# PROBLEM DETAILS:
Rewrite the items below, changing every "Where should I click to" to "Which spot should I click to" and leaving everything else as it is.

# INPUT ROWS:
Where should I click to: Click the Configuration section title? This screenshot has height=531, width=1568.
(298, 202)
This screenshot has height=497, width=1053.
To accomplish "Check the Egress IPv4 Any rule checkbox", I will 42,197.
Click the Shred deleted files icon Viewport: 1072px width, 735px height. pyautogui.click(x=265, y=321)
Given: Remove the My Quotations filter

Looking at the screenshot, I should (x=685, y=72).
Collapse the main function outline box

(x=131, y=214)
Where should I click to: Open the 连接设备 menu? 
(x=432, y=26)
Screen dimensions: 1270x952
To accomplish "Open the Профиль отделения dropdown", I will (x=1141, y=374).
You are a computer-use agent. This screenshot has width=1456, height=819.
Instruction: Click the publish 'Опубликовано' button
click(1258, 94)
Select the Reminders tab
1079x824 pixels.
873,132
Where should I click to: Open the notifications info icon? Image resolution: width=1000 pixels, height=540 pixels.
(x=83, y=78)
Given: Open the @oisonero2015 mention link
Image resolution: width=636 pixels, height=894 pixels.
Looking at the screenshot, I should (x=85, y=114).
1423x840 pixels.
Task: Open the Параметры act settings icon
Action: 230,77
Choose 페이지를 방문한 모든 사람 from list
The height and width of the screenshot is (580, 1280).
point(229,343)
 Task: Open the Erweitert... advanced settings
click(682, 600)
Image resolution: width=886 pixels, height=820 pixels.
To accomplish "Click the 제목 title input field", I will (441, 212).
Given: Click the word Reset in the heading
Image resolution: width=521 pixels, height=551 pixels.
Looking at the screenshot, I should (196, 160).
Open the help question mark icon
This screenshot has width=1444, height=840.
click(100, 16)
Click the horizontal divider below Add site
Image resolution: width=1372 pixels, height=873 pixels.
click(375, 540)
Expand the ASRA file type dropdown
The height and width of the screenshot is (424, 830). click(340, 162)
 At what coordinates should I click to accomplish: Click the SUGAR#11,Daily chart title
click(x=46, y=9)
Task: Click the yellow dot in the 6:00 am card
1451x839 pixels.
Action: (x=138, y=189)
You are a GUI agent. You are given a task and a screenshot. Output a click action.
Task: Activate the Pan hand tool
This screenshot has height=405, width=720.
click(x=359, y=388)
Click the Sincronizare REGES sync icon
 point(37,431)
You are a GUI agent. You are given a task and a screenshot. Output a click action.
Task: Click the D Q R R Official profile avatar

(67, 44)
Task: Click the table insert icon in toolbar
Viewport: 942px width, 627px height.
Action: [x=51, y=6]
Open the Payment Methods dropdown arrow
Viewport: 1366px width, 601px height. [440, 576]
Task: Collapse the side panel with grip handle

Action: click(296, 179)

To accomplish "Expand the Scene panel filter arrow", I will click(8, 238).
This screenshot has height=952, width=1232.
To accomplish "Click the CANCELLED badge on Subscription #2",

# FINISHED TASK:
Which spot should I click to: Click the Configuration section title? This screenshot has height=531, width=1568.
(298, 202)
This screenshot has height=497, width=1053.
To accomplish "Check the Egress IPv4 Any rule checkbox", I will 42,197.
Click the Shred deleted files icon Viewport: 1072px width, 735px height. pyautogui.click(x=265, y=321)
Given: Remove the My Quotations filter

Looking at the screenshot, I should (x=685, y=72).
Collapse the main function outline box

(x=131, y=214)
Which spot should I click to: Open the 连接设备 menu? 
(x=432, y=26)
Screen dimensions: 1270x952
To accomplish "Open the Профиль отделения dropdown", I will (x=1141, y=374).
You are a computer-use agent. This screenshot has width=1456, height=819.
Instruction: Click the publish 'Опубликовано' button
click(1258, 94)
Select the Reminders tab
1079x824 pixels.
873,132
Which spot should I click to: Open the notifications info icon? Image resolution: width=1000 pixels, height=540 pixels.
(x=83, y=78)
Given: Open the @oisonero2015 mention link
Image resolution: width=636 pixels, height=894 pixels.
Looking at the screenshot, I should (x=85, y=114).
1423x840 pixels.
Task: Open the Параметры act settings icon
Action: 230,77
Choose 페이지를 방문한 모든 사람 from list
The height and width of the screenshot is (580, 1280).
point(229,343)
 Task: Open the Erweitert... advanced settings
click(682, 600)
Image resolution: width=886 pixels, height=820 pixels.
To accomplish "Click the 제목 title input field", I will (441, 212).
Given: Click the word Reset in the heading
Image resolution: width=521 pixels, height=551 pixels.
Looking at the screenshot, I should (196, 160).
Open the help question mark icon
This screenshot has width=1444, height=840.
click(100, 16)
Click the horizontal divider below Add site
Image resolution: width=1372 pixels, height=873 pixels.
click(375, 540)
Expand the ASRA file type dropdown
The height and width of the screenshot is (424, 830). click(340, 162)
 At what coordinates should I click to accomplish: Click the SUGAR#11,Daily chart title
click(x=46, y=9)
Task: Click the yellow dot in the 6:00 am card
1451x839 pixels.
Action: (x=138, y=189)
You are a GUI agent. You are given a task and a screenshot. Output a click action.
Task: Activate the Pan hand tool
This screenshot has height=405, width=720.
click(x=359, y=388)
Click the Sincronizare REGES sync icon
 point(37,431)
You are a GUI agent. You are given a task and a screenshot. Output a click action.
Task: Click the D Q R R Official profile avatar

(67, 44)
Task: Click the table insert icon in toolbar
Viewport: 942px width, 627px height.
Action: [x=51, y=6]
Open the Payment Methods dropdown arrow
Viewport: 1366px width, 601px height. [440, 576]
Task: Collapse the side panel with grip handle

Action: click(296, 179)

To accomplish "Expand the Scene panel filter arrow", I will click(8, 238).
This screenshot has height=952, width=1232.
To accomplish "Click the CANCELLED badge on Subscription #2",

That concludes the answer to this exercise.